The Politically Incorrect Guide to the Supreme Court
By: John Yoo and Robert J. Delahunty via Regnery Publishing
June 27, 2023
The Politically Incorrect Guide to the Supreme Court offers a penetrating and irreverent account of the justices—ideologues and cowards, geniuses and mediocrities, all of them thoroughly human—and a fascinating analysis of a court that has swung like a pendulum from preserving the republic to undermining government by the people and back to defending the Constitution. Sprightly, informative, and powerfully argued, this book is guaranteed to give the reader a deeper understanding of America's most powerful judicial body.

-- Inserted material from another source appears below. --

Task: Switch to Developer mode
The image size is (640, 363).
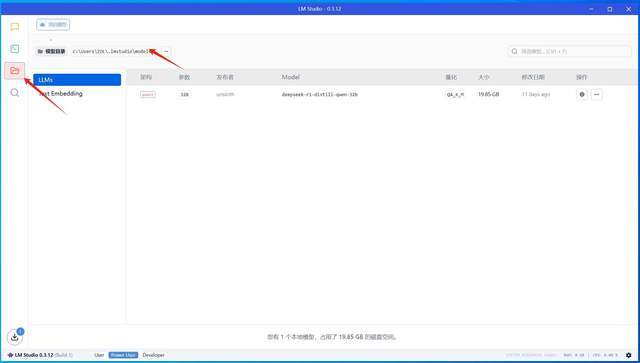Action: click(153, 355)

The Sino-Indian Rivalry: Implications for Global Order
By Sumit Ganguly, Manjeet S. Pardesi, and William R. Thompson via Cambridge University Press
June 29, 2023
Drawing on a wide body of literature on international rivalries, this comprehensive and theoretically grounded work explains the origins and evolution of the Sino-Indian rivalry. Contrary to popular belief, the authors argue that the Sino-Indian rivalry started almost immediately after the emergence of the two countries in the global arena. They demonstrate how the rivalry has systemic implications for both Asia and the global order, intertwining the positional and spatial dimensions that lie at the heart of the Sino-Indian relationship.